Hiksey rolled off of Jak’s tongue nicely, and he couldn’t help but stick with it–even if the other didn’t like it, Jak didn’t really care about Hikaru’s feelings in this situation. It was harmless teasing, he reasoned. Plus, if he was gonna get called Jakkie, he may as well!
❝Hey, Hiksey’s a cuter nickname than Kyle, though! So I’m gonna stick with that, Hikkers! Wait, whaddya like better, Hiksey, Hikkers, or Hik-Hik?❞
Frying up his burgers, Jak soon deposited them onto paper towels to let the oil seep through, before grabbing a few buns.

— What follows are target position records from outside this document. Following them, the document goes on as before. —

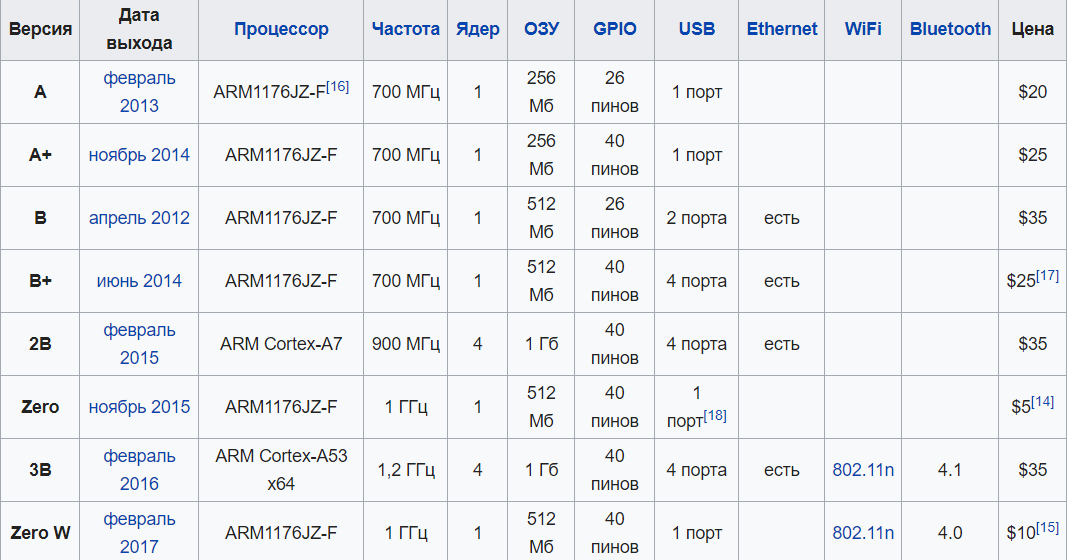Screen dimensions: 1067x560
Task: Open the Процессор column header link
Action: 281,29
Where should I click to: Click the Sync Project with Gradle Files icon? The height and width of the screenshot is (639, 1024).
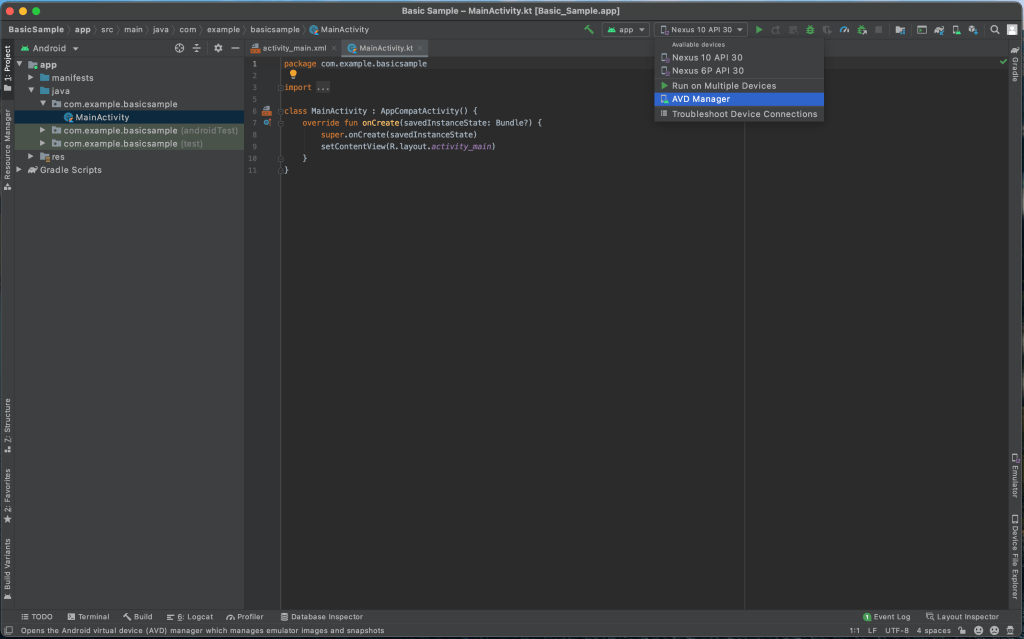point(939,30)
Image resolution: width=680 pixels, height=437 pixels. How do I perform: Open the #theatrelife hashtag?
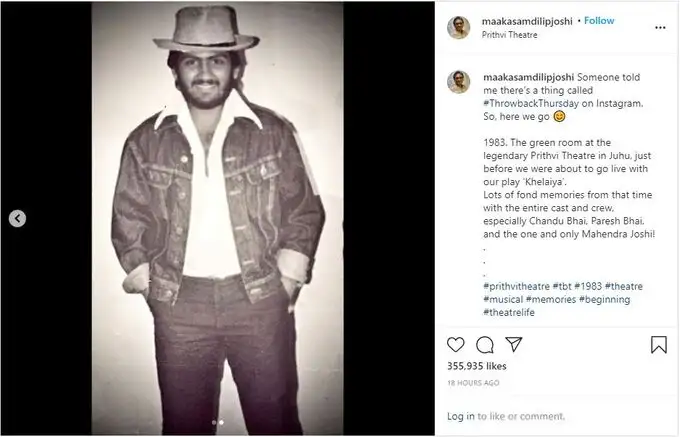(x=508, y=312)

The burgers themselves looked rather odd, but he could account for the fact they tasted pretty damn good–full of flavour, and part of your five a day!
❝Well, I like green ‘n purple a lot too, but green ‘n purple look gross together, so…❞
Trailing off, he took a bite out of one of his burgers. This was probably an act, but he’d keep rolling with it. It was probably proof he was irritating the other even more.

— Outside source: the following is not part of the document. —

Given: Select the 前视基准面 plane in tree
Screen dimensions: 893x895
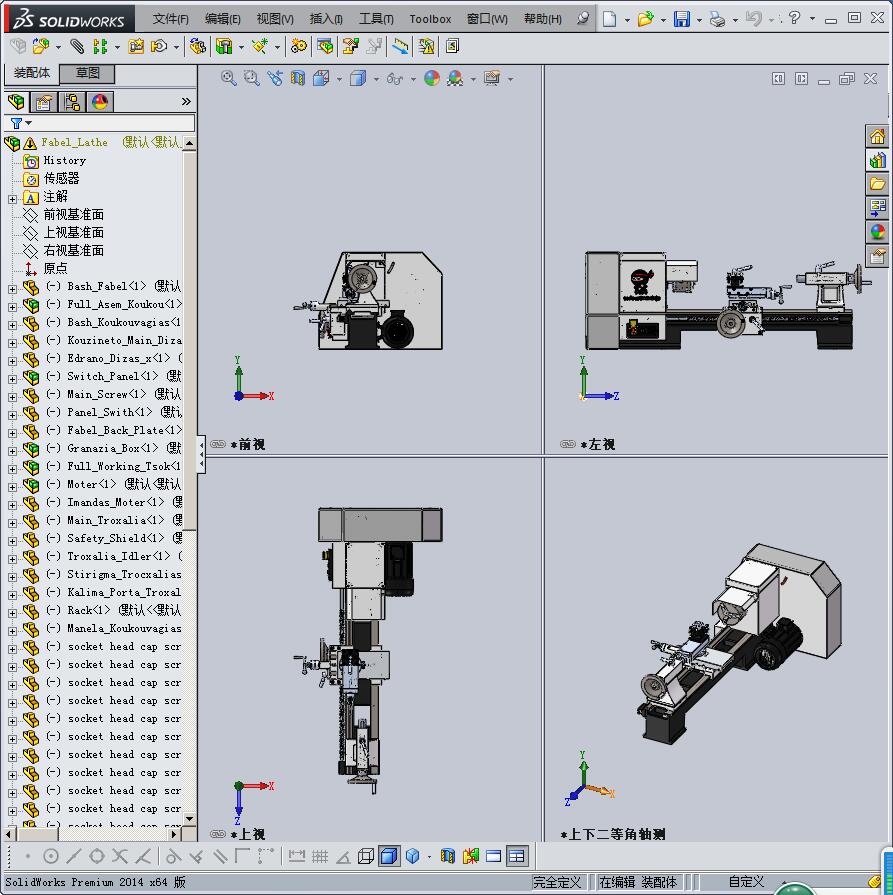Looking at the screenshot, I should pyautogui.click(x=73, y=215).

❝I do, ‘ctually! Sewed, painted, stitched and spiked these meself! ‘Course, I don’t do all my clothes, just this set, but ‘s what I normally wear–counts as uniform fer my job, too!❞
What about your ugly ass red jacket, twinkface? Jak wanted to ask, but chose not to. He’d save that for later.
Hikaru simply smiled. At this point, it was blatantly obvious Jak was just trying to get him riled up. Besides, trying to defend himself was getting tiring, so whatever. He’d focus his energy on pissing Jak off specifically from now on. He could deal with his bullshit later.
Well, if you insist... It’s very sweet of you to make your own nickname for me, anyways.
He remembered catching Jak shuddering over his onions, so purely to irk him, he took a large ring in between his chopsticks and slowly started eating it, making sure to keep his eyes locked with Jak’s the whole time.
Really, your job? Do tell me more.
He tilted his head to the side, blinking cutely. He figured Jak hated the cute act, so, just for him, Hikaru would be the most sickeningly cute he’d ever been.
... Along with a good helping of casually in-your-face onion consumption, obviously.